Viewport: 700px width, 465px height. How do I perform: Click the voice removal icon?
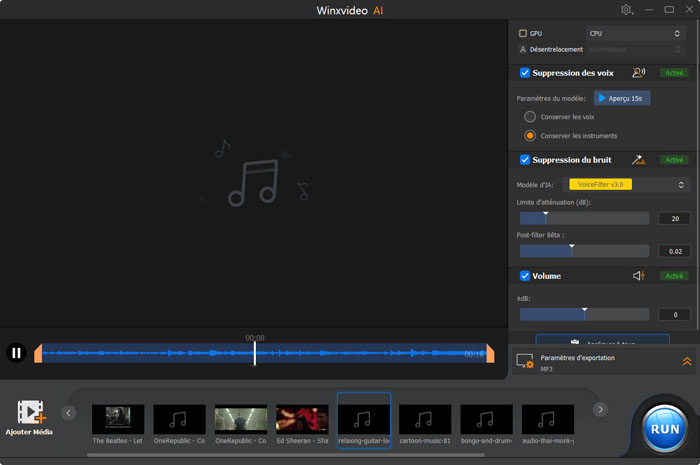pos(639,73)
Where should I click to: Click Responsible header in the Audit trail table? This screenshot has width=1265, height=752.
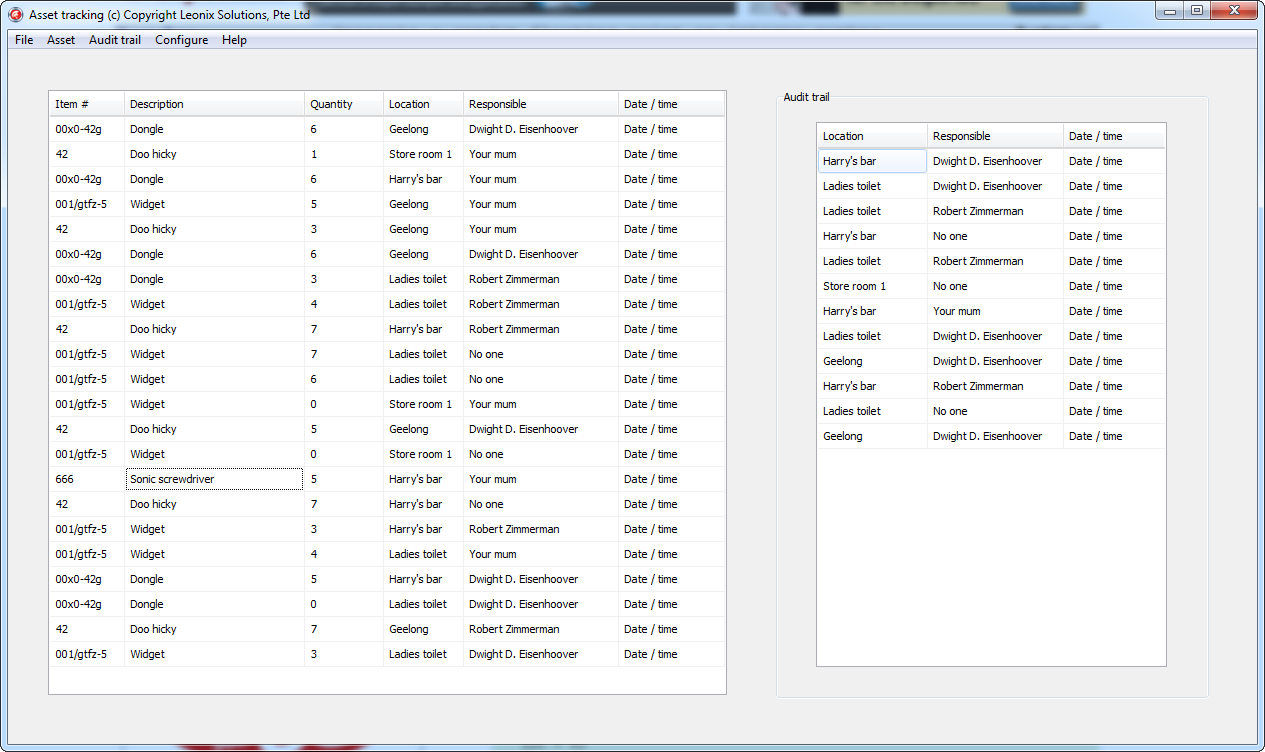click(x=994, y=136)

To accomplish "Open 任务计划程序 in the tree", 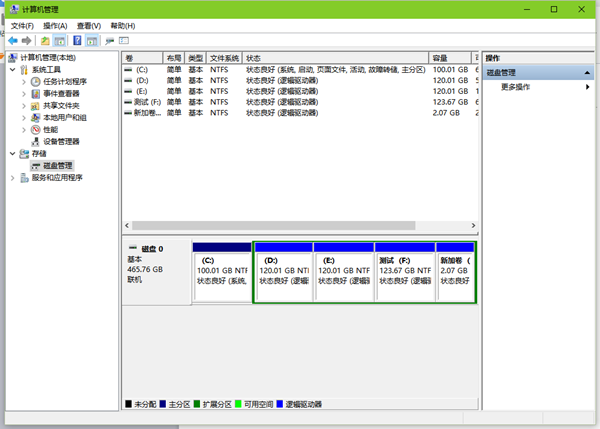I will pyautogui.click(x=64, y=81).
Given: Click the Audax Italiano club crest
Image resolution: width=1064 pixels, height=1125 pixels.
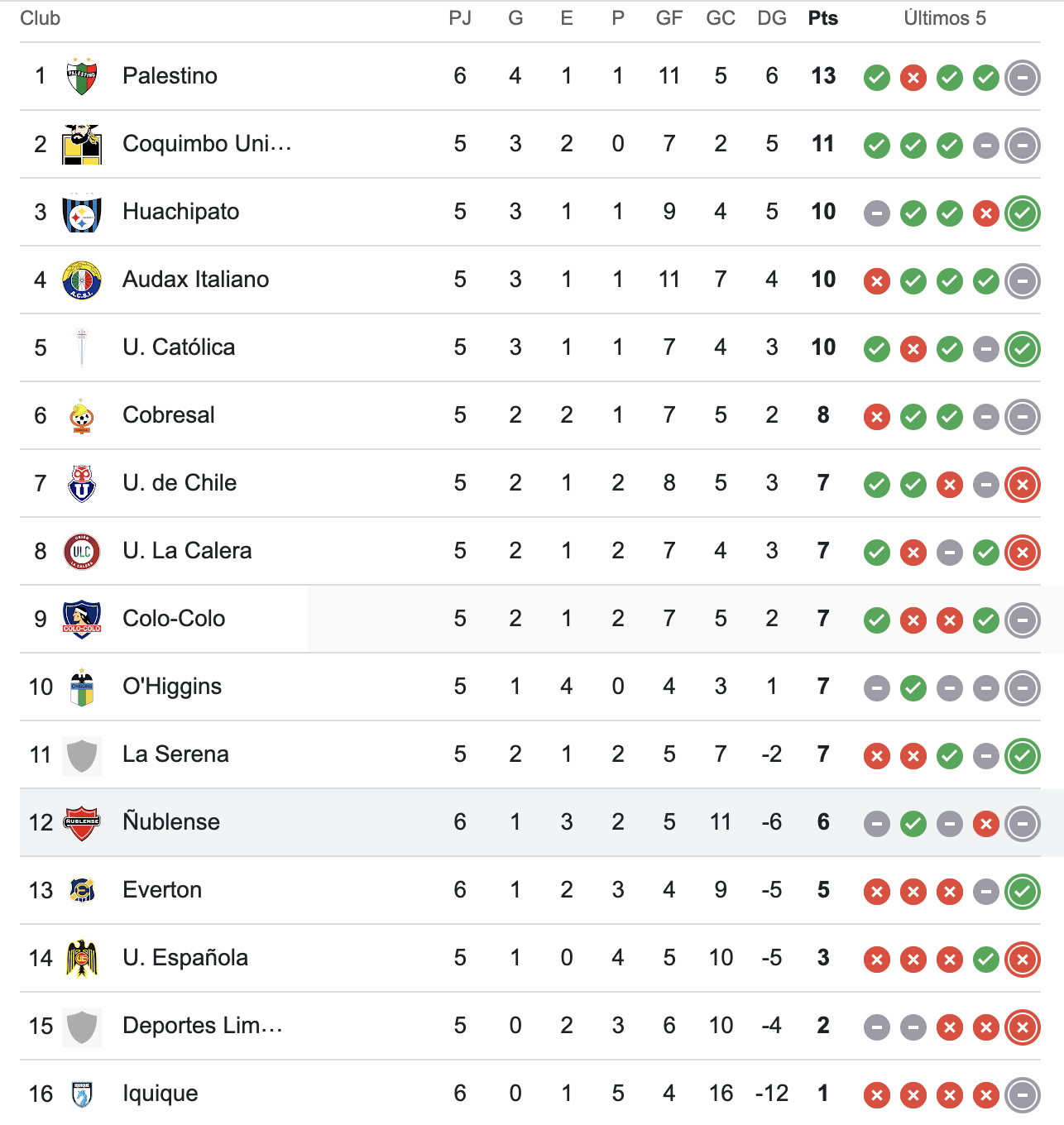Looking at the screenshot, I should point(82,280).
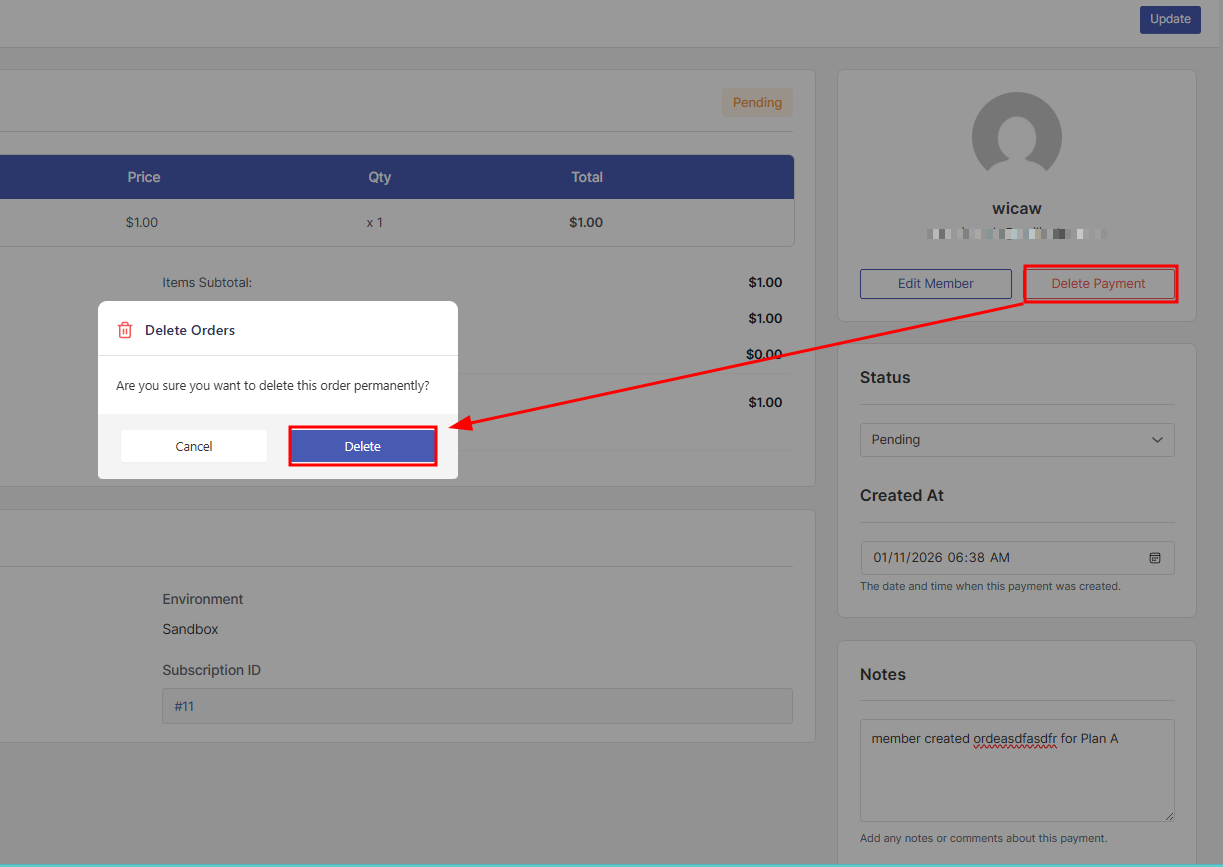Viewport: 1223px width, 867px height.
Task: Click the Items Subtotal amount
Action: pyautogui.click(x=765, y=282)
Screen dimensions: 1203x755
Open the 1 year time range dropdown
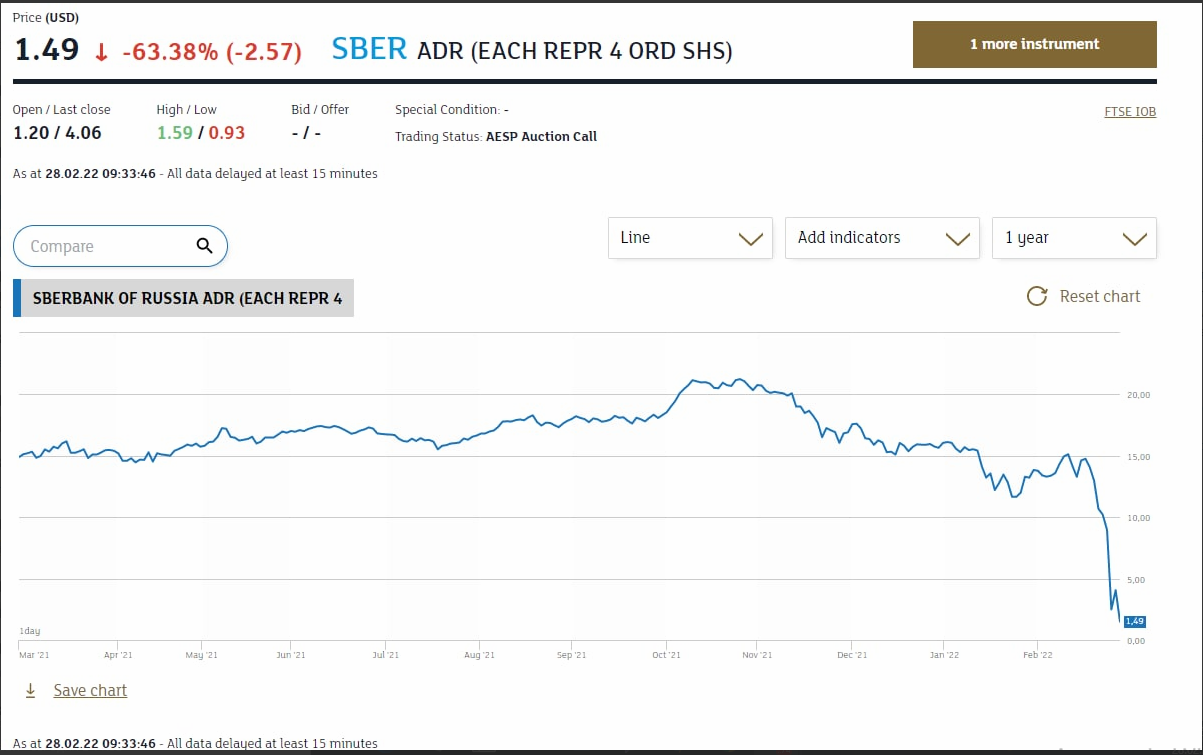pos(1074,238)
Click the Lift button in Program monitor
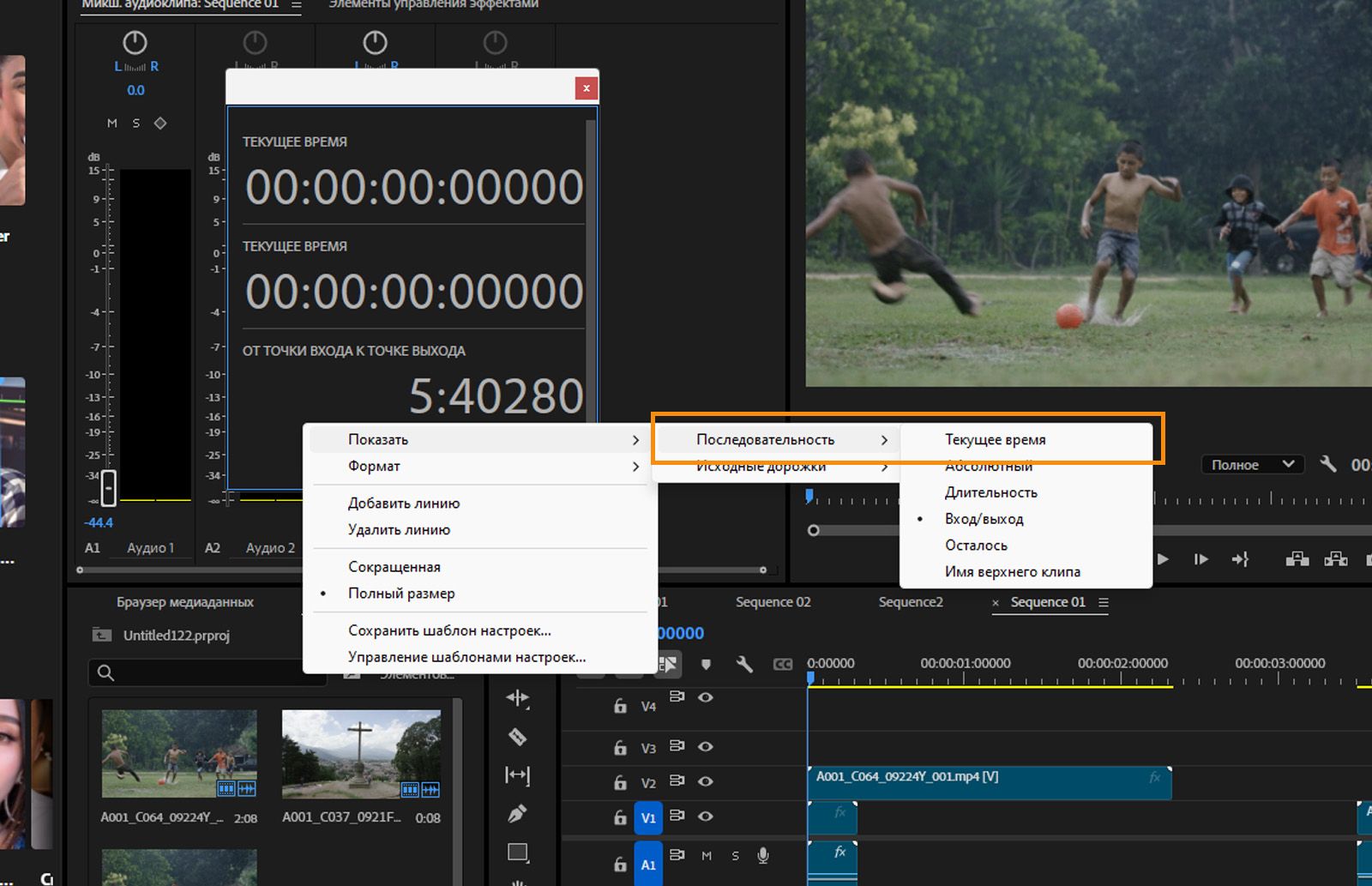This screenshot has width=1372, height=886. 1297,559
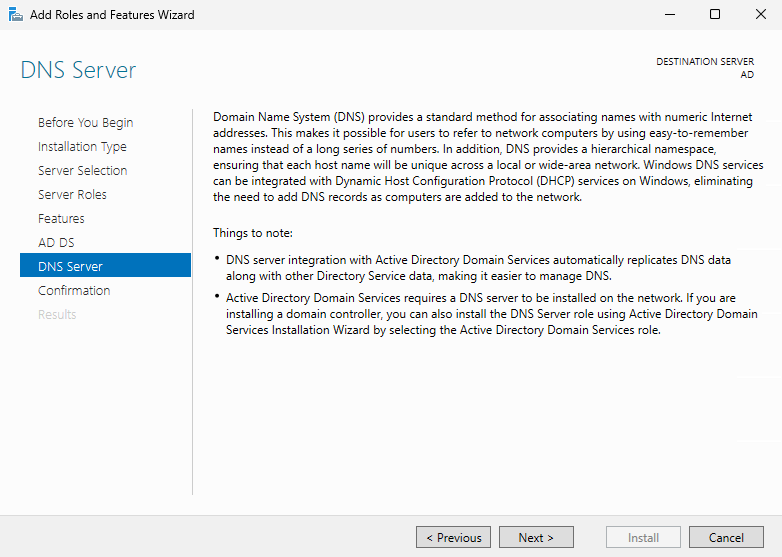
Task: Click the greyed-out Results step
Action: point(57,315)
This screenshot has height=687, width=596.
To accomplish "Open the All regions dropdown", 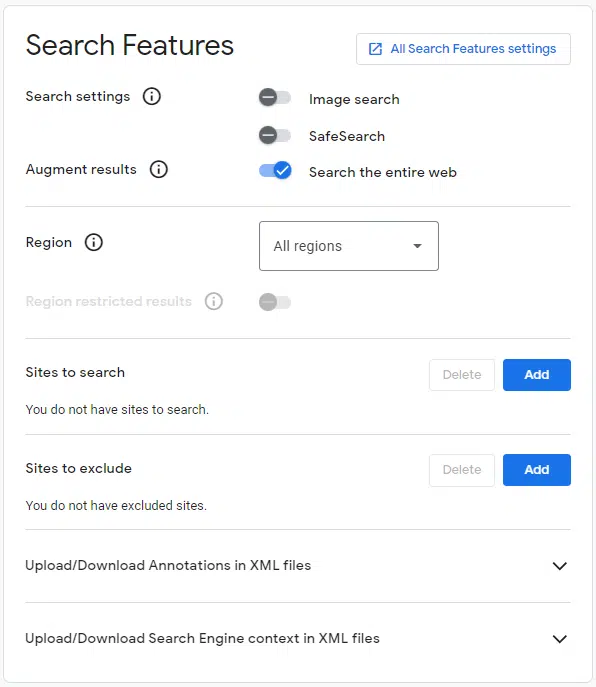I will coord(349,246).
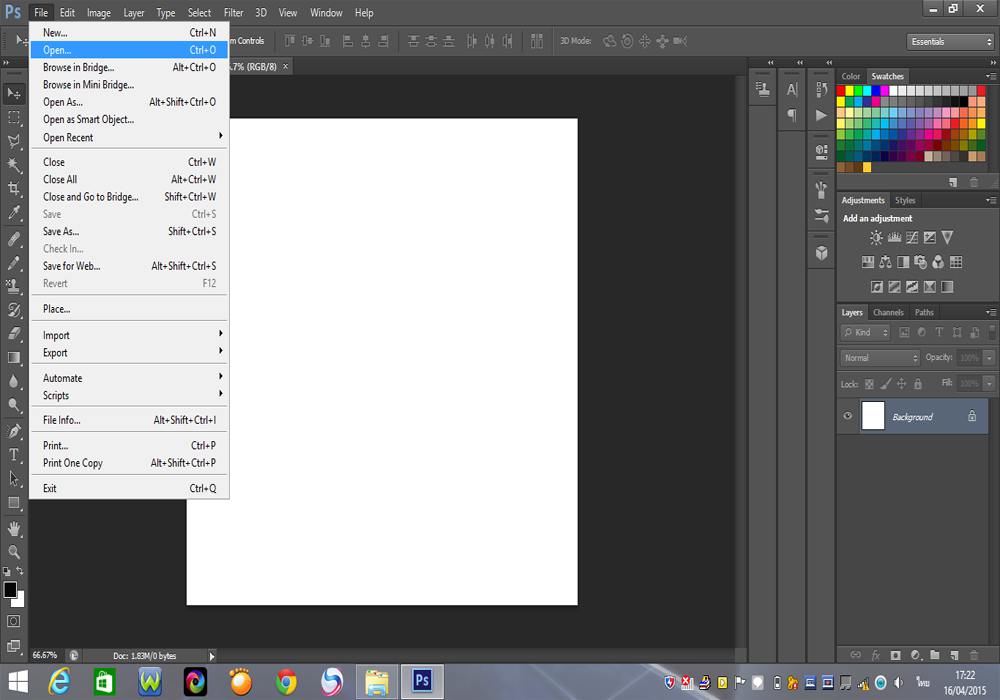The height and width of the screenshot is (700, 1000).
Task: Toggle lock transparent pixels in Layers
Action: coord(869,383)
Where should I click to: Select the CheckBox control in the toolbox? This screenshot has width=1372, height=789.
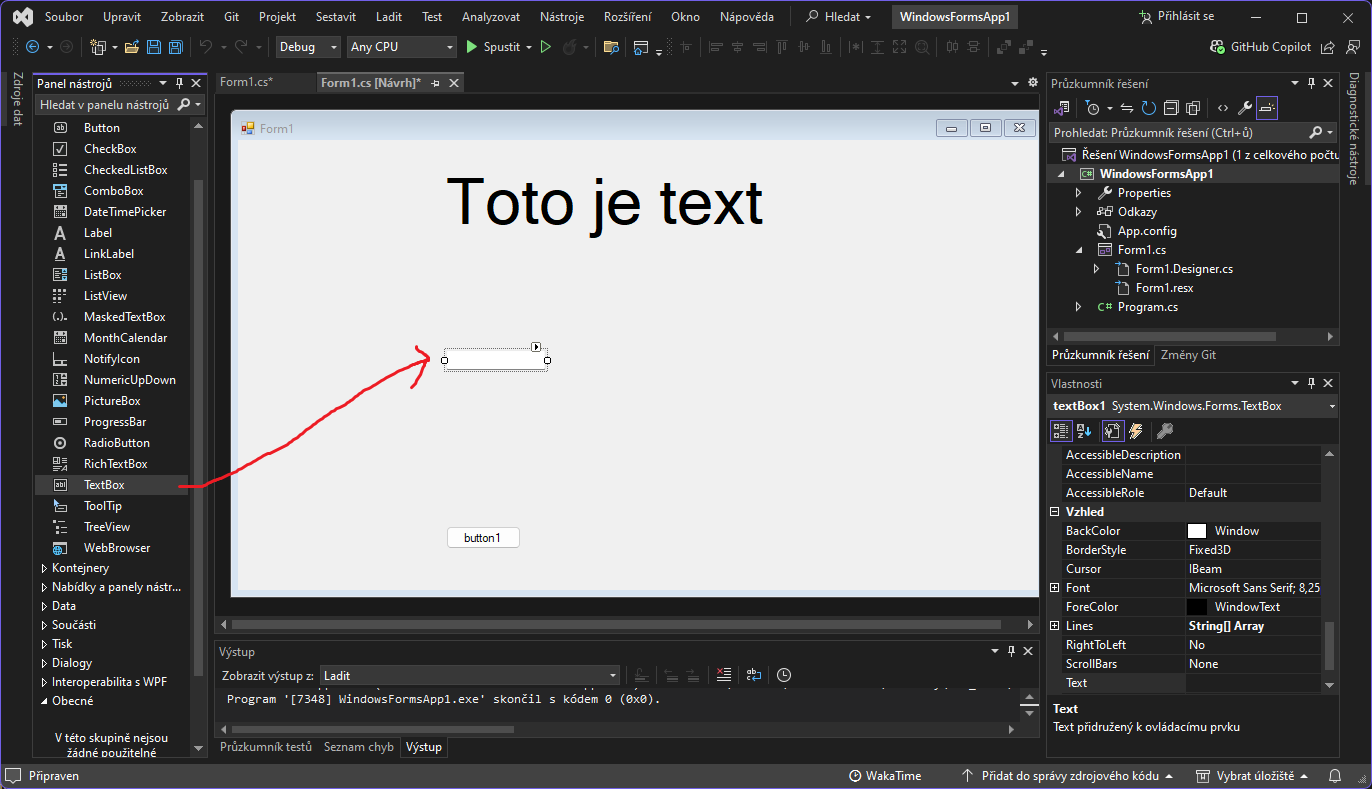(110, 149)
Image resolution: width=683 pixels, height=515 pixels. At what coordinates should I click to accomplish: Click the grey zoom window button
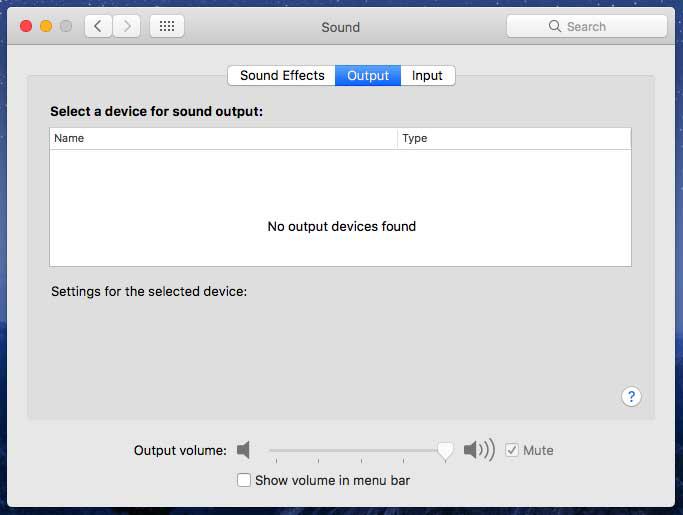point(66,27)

————

◆ Task directions:
When you reach the line with "Screen dimensions: 1203x755" in the records above, begin repeating the lines exactly, and stop after the line with "This screenshot has height=687, width=596.". Skip all pictures.

◆ Response to the exercise:
Screen dimensions: 1203x755
Open the 1 year time range dropdown
pos(1074,238)
Click the Lift button in Program monitor
This screenshot has width=1372, height=886. 1297,559
Task: Click the greyed-out Results step
Action: point(57,315)
This screenshot has height=687, width=596.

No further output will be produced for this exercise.